ツチヤの口車 第1320回 土屋 賢二 2023/12/09

亀による政治

 亀甲羅(きっこうら)政治を提唱するコラ・亀田(かめだ)氏に聞いた。

――どんなご主張なんでしょうか。

「政治は選択の連続だ。しかも昼食をそばにするかうどんにするかといった選択とは違う。国民の運命を握る選択ばかりだ。プーチンのような選択をしたら何万人もの人命(じんめい)が失われる。どうすれば正しい選択を下せるだろうか?」

――あらゆるデータを集めて統計処理をして選ぶのがいいと思います。

「だが政治的選択は自然現象ではない。わたしが次の瞬間、あんたを殴るという選択をしても不思議ではない。それを過去の事例から予測できるはずがない」

――そ、そんな危険性があるんですか。申し上げておきますが、わたしは空手の有段者です。

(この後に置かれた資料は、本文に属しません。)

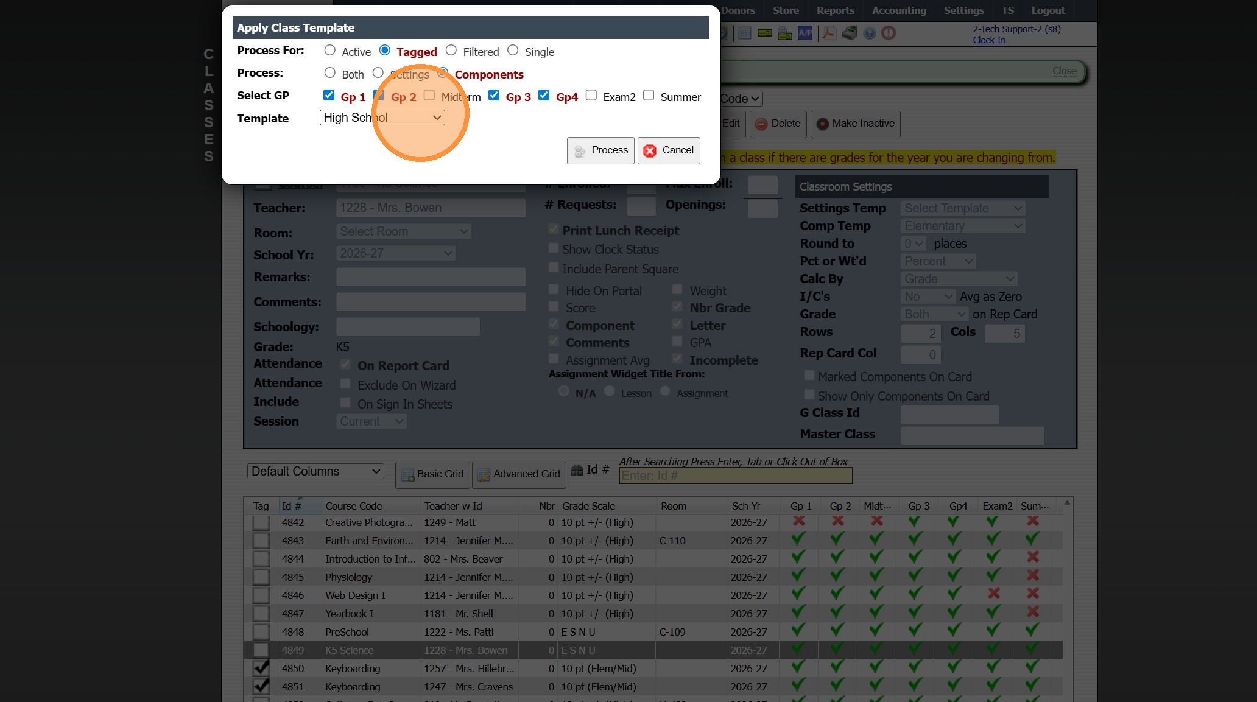Open the Reports menu
The width and height of the screenshot is (1257, 702).
(x=835, y=10)
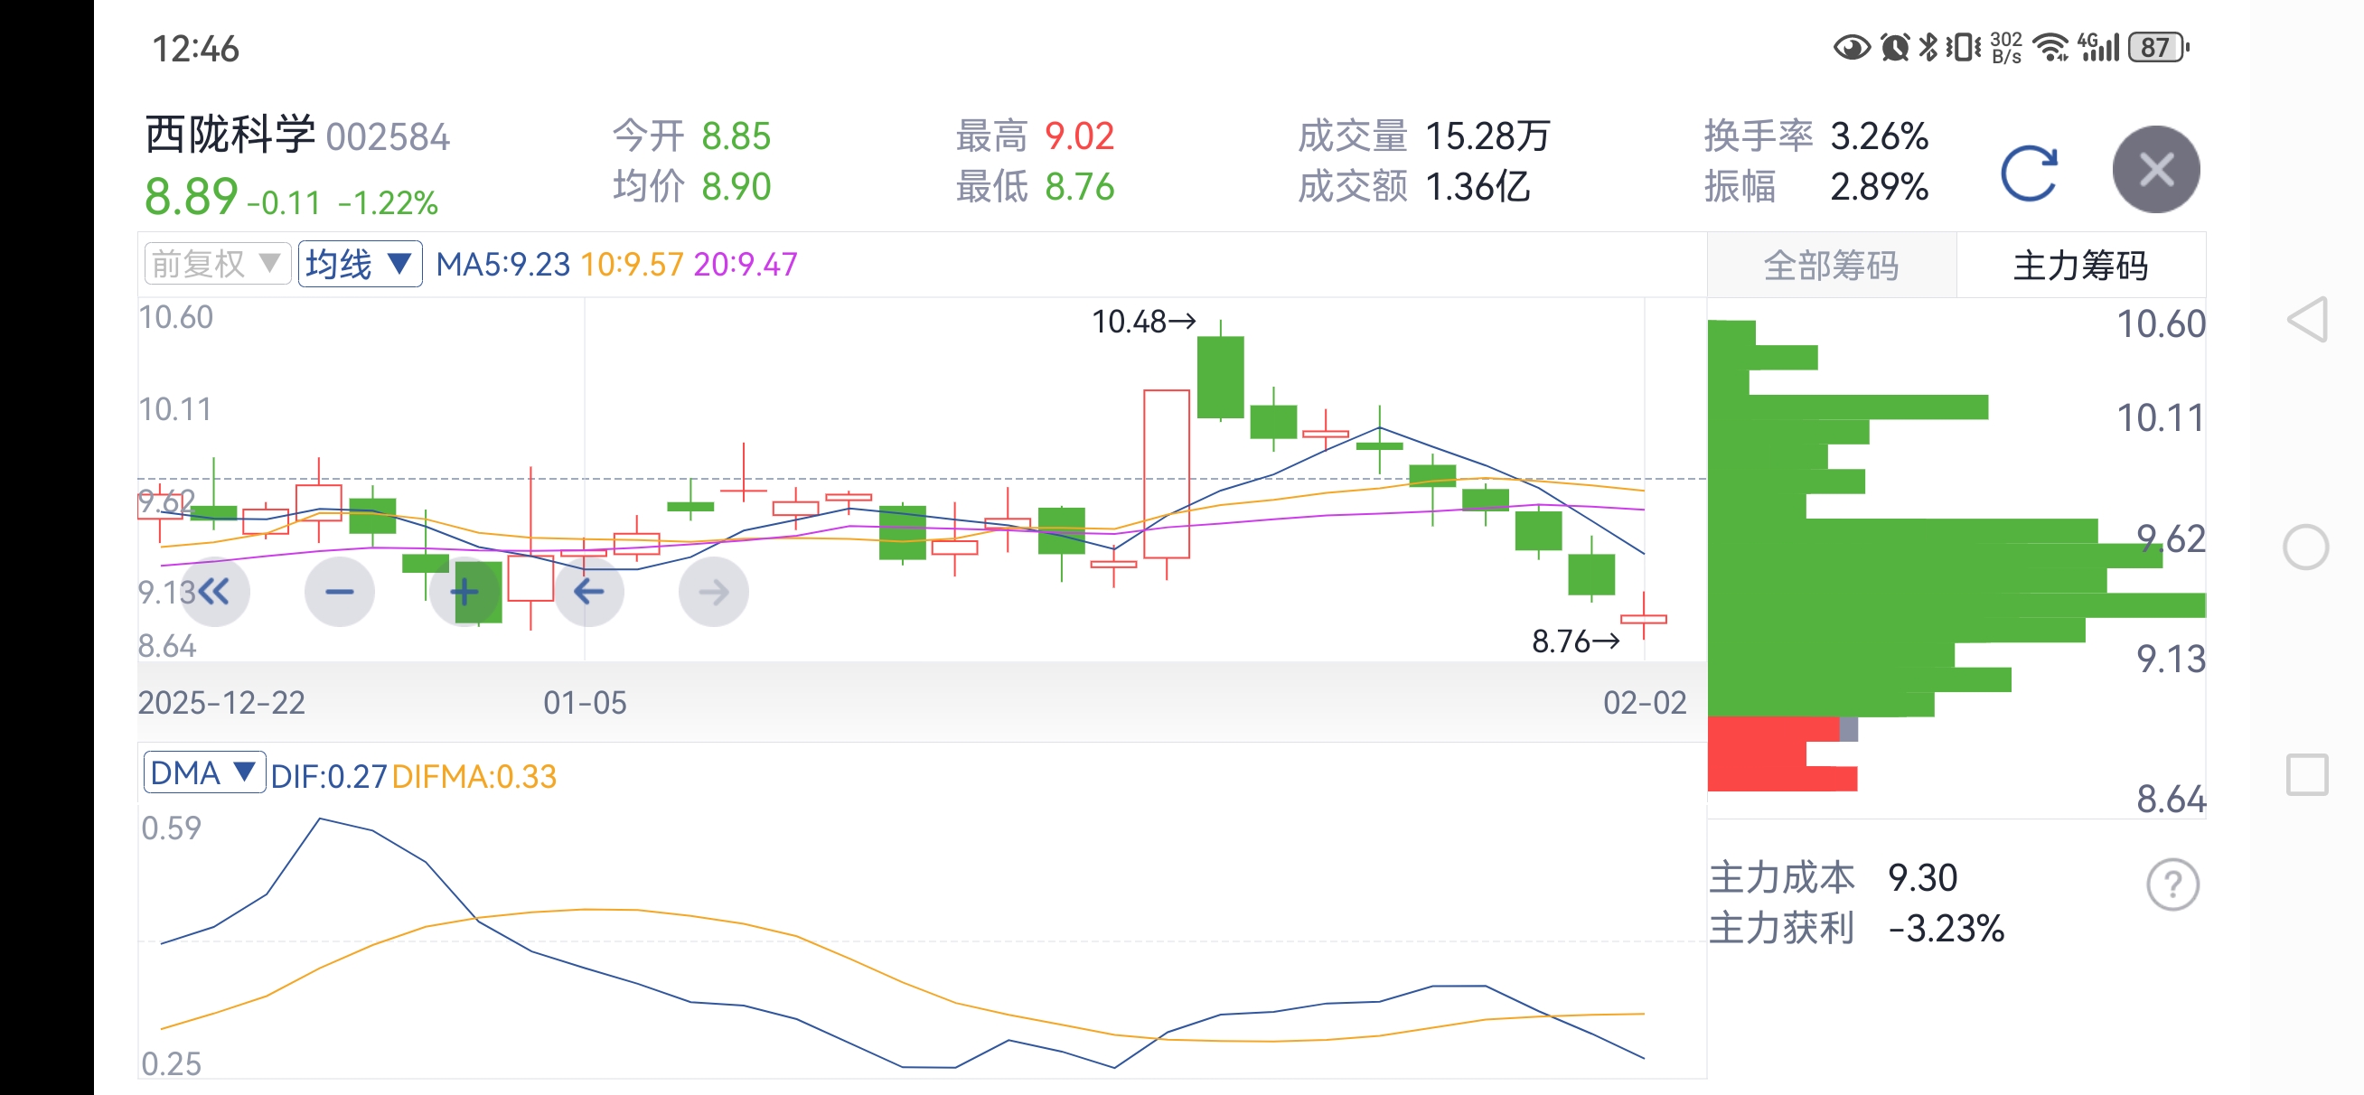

「それなら言うが、わたしも初段(しょだん)だ。そろばんだが。しかも盛って(さかって)いる。わたしはふだん温和だが、1分後に何をするかはまったくの白紙だ。それが自由ということだ」

――たしかに科学的に予測できたら自由ということにはなりません。

「だからチャーチルも言っている。『政治家に必要な能力は、明日、来週、来年何が起こるかを予言する能力である。そして、後になってそうならなかった理由を説明する能力である』」

――予言が外れると前提しているんですね。

「その通り。科学が成り立たない予測不可能な中、徒手空拳(としゅくうけん)、完全な白紙に墨痕淋漓(ぼっこんりんり)と大書(おおかき)しているのだ」

――大書とは言えませんが、細々とでも選択し続けているわけですね。

「そうだ。若者は自分と同じぐらい愚かな友人や占い師の言う通りに行動する一方、経験を積んだ年長者(ねんちょうしゃ)の意見を聞かない。若いとき年長者の意見をバカにしていた者が歳をとると、若者に説教するようになる。わたしのように」

――うちの2歳の娘も言うことを聞きません。年老いた祖父母も犬もわたしの言うことを聞きません。

「政治はそんな勝手な人間を束ねて(たばれて)未来を決断しなきゃいけないから難しい。問題は結果だ。二、三千年の歴史で何か改善したか? 戦争はなくなったか? 最善の選択ができるようになったか? そもそも何が最善か分かったか? 教育は成功したか? 経済は制御できるようになったか? 何ひとつ改善していない。原因は何だと思う?」

――人間がまだ賢くなっていないからです。

「賢くなるのを待っていたら何万年もかかる。それ以前に、賢い選択とはどんな選択なのか不明だ。第一志望の会社に就職しないのが賢い選択かどうかは、だれにも決められないし、決める方法がない。人類の歴史は失敗の歴史だ。もちろん、一大強国が出現して侵略行為を厳しく制裁すれば戦争は激減するし、燃料や食料が安価に入手できるようになれば多くの経済的問題は解決する。だが現在、そんなものは夢物語だ」

――ではどうすれば?

「これまで何千年もの間、改善しなかったものが急に改善する可能性は低い。現在はほぼ運まかせで選択を続けている。それなら適切な政治体制ができるまで、占いを採用してはどうかと主張したい。太古にならって亀の甲羅(こうら)で占う。色々な利益団体の代表で決める政治より、亀の甲羅で決める方が公平だ。何よりも、人間の力はタカが知れているという認識を定着させる効果がある」

――でも「占い政治」となると拒否感が……。

「わたしの占いでもそう出ている。反対するのは不要になる議員連中だろう。それに亀の保護団体かな」

――あっ、いま十円玉で占った(うらなった)ところ、取材費は払わなくていいと出ました。ありがとうございました。